Cytoindenone B (3): brown oil; UV (MeOH) λ_max (log ε): 203 (0.32), 272 (0.15) nm; IR υ_max 3365, 2949, 2850, 1689, 1618, 1462, 1280, 1014, 792 cm⁻¹; HRESIMS m/z 367.09424 [M + Na]⁺ (calcd. for C₂₂H₁₆O₄Na, 367.09408); ¹H NMR (600 MHz, CD₃OD) data and ¹³C NMR (150 MHz, CD₃OD) data (see Table 1 and Table 2).

Cytoindenone C (4): brown oil; UV (MeOH) λ_max (log ε): 205 (0.80), 249 (0.35) nm; IR υ_max 3358, 2922, 2852, 1683, 1618, 1462, 1276, 1012, 700 cm⁻¹; HRESIMS m/z 381.10980 [M + Na]⁺ (calcd. for C₂₃H₁₈O₄Na, 381.10973); ¹H NMR (600 MHz, CD₃OD) data and ¹³C NMR (150 MHz, CD₃OD) data (see Table 1 and Table 2).
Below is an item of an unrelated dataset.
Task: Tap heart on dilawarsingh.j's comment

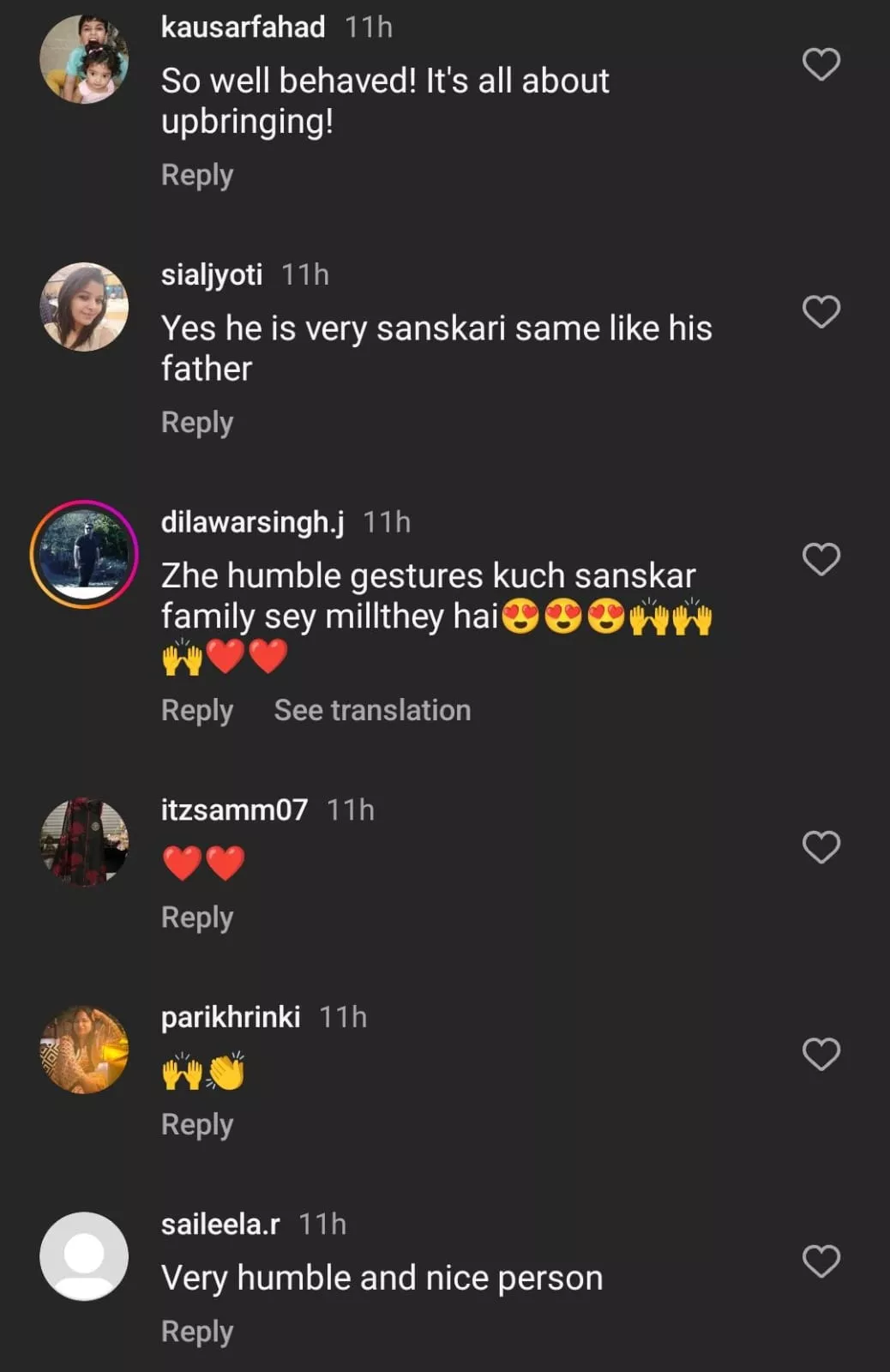Action: (x=821, y=560)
Cytorhizophin J (6): white powder, mp 190.2−191.6 ◦C; UV (MeOH) λ_max (log ε): 216 (1.43), 270 (0.67) nm; IR υ_max 3342, 2924, 1716, 1627, 1456, 1338, 1226, 1031, 925, cm⁻¹; HRESIMS m/z 395.11005 [M + Na]⁺ (calcd. for C₂₀H₂₀O₇Na, 395.11012); ¹H NMR (400 MHz, CD₃OD) and ¹³C NMR (100 MHz, CD₃OD) data (see Table 3).
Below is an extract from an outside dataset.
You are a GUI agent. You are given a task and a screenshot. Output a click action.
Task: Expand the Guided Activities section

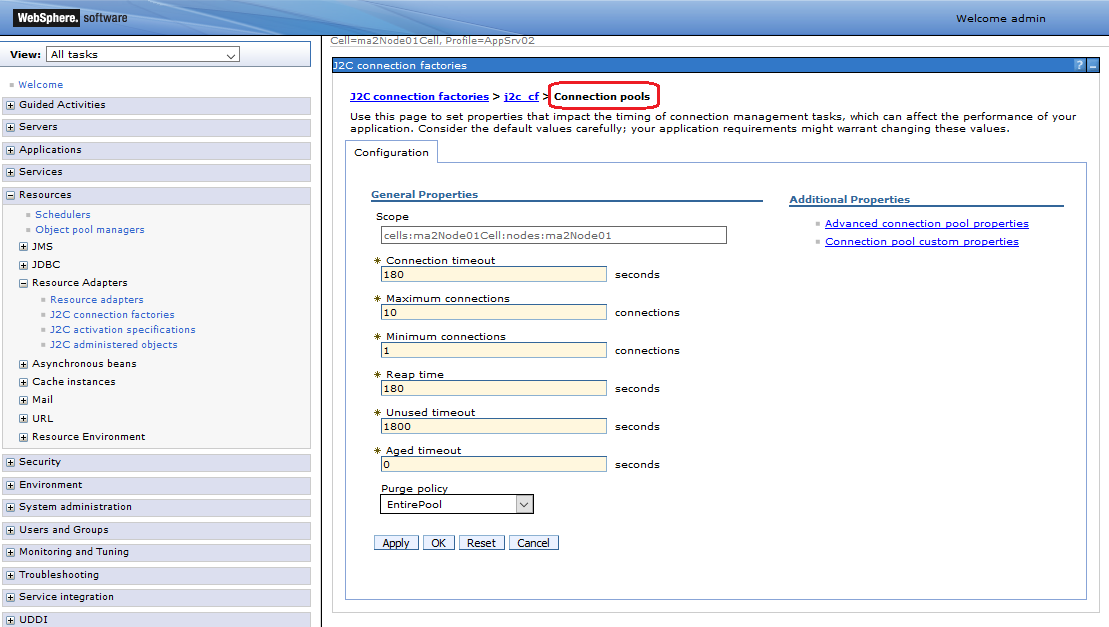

(±)-4,6-dihydroxy-5-methoxy-α-tetralone (7): colorless oil; UV (MeOH) λ_max (log ε): 205 (1.63), 230 (1.29), 282 (1.01) nm; IR ν_max 3261, 2943, 2839, 1660, 1578, 1305, 1290, 1190, 1012 cm⁻¹; ¹H NMR (400 MHz, CD₃OD) data and ¹³C NMR (100 MHz, CD₃OD) data (see Table 4); HRESIMS m/z 209.08093 [M + H]⁺ (calcd for C₁₁H₁₃O₄, 209.08084). (+)-7, ${\left[\alpha \right]}_{\mathrm{D}}^{25}$+ 31.3 (c 0.1 MeOH); ECD (c = 0.18 mg/mL, MeOH) λ_max (Δε) 205 (+13.5), 230 (+8.4), 284 (+7.0), 327 (−6.0). (−)-7, ${\left[\alpha \right]}_{\mathrm{D}}^{25}$− 31.5 (c 0.1 MeOH); ECD (c = 0.17 mg/mL, MeOH) λ_max (Δε) 205 (−14.9), 225 (−6.1), 277 (−5.4), 320 (+5.8).

3.4. Biological Assays

The DPPH·radical scavenging activities of compounds 1−7 were determined according to the reported method [14,28]. The DPPH· radical scavenging test was performed in 96-well microplates. Testing materials (compounds 1–7) were added to 100 µL (0.16 mmol/L) DPPH solution in MeOH at a range of 100 µL solutions of different concentrations (6.25−100 µM). Ascorbic acid was prepared as positive control at the same concentrations (Table 5). Absorbance was recorded at λ = 517 nm after 45 min of incubation in the dark. The DPPH·radical scavenging activity was calculated using the formula:

DPPH radical scavenging activity (%) = [(Abs_control − Abs_sample)/Abs_control] × 100

4. Conclusions

In summary, seven new polyketides including four indenone derivatives, cytoindenones A–C (1, 3–4), 3′-methoxycytoindenone A (2), a new benzophenone derivative, cytorhizophin J (6) and a pair of undescribed tetralone enantiomers, (±)-4,6-dihydroxy-5-methoxy-1-tetralone (7), together with a known compound (5), were isolated from the endophytic fungus Cytospora heveae NSHSJ-2. Compound 3 represented the first natural indenone monomer substituted by two benzene moieties at C-2 and C-3. Their structures were confirmed by the analysis of NMR, HR-MS and ECD spectra. All of the compounds were tested for their antioxidative activities. Compounds 1, 4–6 showed potent DPPH· scavenging activities with EC₅₀ values ranging from 9.5 to 16.6 µM, better than the positive control ascorbic acid (21.9 µM); compounds 2–3 also exhibited DPPH· scavenging activities comparable to ascorbic acid.